Allure of the Forbidden

November 24, 2008

by Natalie Jankowski

BEAST: The castle is your home now, so you can go anywhere you wish, except the West Wing.
BELLE: What’s in the West Wing?
BEAST: It’s forbidden!

What is this allure toward the forbidden we humans have? In the Disney animated classic (ok, so clearly the allure is not just limited to humans) Beauty and the Beast, despite Beast warning Belle not to enter the West Wing as it is forbidden, what does she later do? With slight trepidation, she goes in anyway. Why are we innately drawn to things just beyond our grasp, things we are told not to go near?

 

Last Friday, October 21, I had the opportunity to attend the Center’s last event of the semester, a brown bag discussion with Dr.
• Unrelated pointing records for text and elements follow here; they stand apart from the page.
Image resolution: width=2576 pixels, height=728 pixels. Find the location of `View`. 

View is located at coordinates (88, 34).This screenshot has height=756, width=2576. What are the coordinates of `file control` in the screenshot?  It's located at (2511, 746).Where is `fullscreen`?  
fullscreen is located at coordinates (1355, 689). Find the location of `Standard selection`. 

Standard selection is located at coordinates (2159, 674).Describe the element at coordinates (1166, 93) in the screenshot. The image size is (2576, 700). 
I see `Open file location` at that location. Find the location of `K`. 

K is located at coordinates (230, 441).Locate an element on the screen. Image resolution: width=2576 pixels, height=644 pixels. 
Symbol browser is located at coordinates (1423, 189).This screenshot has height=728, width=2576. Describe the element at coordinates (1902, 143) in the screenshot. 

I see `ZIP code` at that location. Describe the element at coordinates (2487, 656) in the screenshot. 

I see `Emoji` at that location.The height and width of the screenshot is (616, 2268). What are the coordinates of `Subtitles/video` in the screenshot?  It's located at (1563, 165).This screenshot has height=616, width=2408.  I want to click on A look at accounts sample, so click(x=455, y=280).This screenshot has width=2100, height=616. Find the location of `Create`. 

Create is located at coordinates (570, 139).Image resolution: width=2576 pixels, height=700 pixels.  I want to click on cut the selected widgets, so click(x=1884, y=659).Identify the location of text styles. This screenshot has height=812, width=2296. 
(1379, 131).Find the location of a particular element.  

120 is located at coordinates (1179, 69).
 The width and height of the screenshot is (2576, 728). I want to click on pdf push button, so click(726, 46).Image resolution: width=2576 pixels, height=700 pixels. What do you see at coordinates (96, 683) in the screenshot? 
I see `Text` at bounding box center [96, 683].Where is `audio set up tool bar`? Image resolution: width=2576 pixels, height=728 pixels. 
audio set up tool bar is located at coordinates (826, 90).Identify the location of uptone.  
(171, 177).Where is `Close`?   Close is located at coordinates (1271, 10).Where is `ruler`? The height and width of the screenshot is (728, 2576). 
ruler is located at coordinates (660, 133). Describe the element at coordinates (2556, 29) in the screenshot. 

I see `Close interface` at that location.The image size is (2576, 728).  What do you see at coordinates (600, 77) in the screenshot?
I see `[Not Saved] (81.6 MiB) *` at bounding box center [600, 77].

Charles Bosk about his paper “Forbidden Knowledge: The Phenomenology of Scientific Inaction” (though he prefers the term “social cartography of knowledge” to “forbidden knowledge”). Trying to grasp this concept of “forbidden knowledge” (which I am going to abbreviate as FK for now…) was a bit tricky, I’ll admit. In his paper, Dr. Bosk gives a kind of two-fold definition of the broad term, FK: it “refers to research that poses an unacceptable threat to human or animal subjects, to society at large, or to the researchers themselves…. [FK] better calls attention to how academic researchers understand the cultural, organizational, disciplinary, and personal factors that shape acceptable research options.” It’s kind of a broad definition and thus, I had a little trouble trying to relate to it or at least put it in a context that I could better understand.


 

The questions of who, exactly, is doing the forbidding and where authority lies came up frequently. In his question to Dr. Bosk, one of the Center’s fellows used the term “corporatization of knowledge” almost as an alternative to FK. Kind of like in Monster’s Inc. when Mike and Sully figure out how to occupy Boo once they realize she is only a harmless little girl (second Disney reference… you see where I’m going with this?),and then it hit me: Disney! Now, as usual, I could relate. “Corporatization of knowledge” almost seems like a branch of FK, though in the case of the Walt Disney Company, it is not quite in the same context, but Disney will serve as a great example nonetheless.


 

Disney has a TON of authority and forbidding power in our society that many people may not realize. Why? Because they don’t hear about it. Why? Disney keeps it on the DL. Why? So as not to tarnish their happy, magical image. Disney fits the concept of “corporatization of knowledge” perfectly. They are one of the big five media conglomerates that dominate global media and have a “to infinity and beyond” (thank you Buzz Lightyear) type of control over what information the public sees and consumes. Disney is an active participant in a kind of FK in all the information they choose, or not, to release to us; a type of control that could be seen as threatening to our democracy. And I mean that with the utmost respect as I still do work for them, but find critiquing their practices absolutely fascinating. On that note, (and no, I am not always required to say this, but shall say it anyway) have a magical day!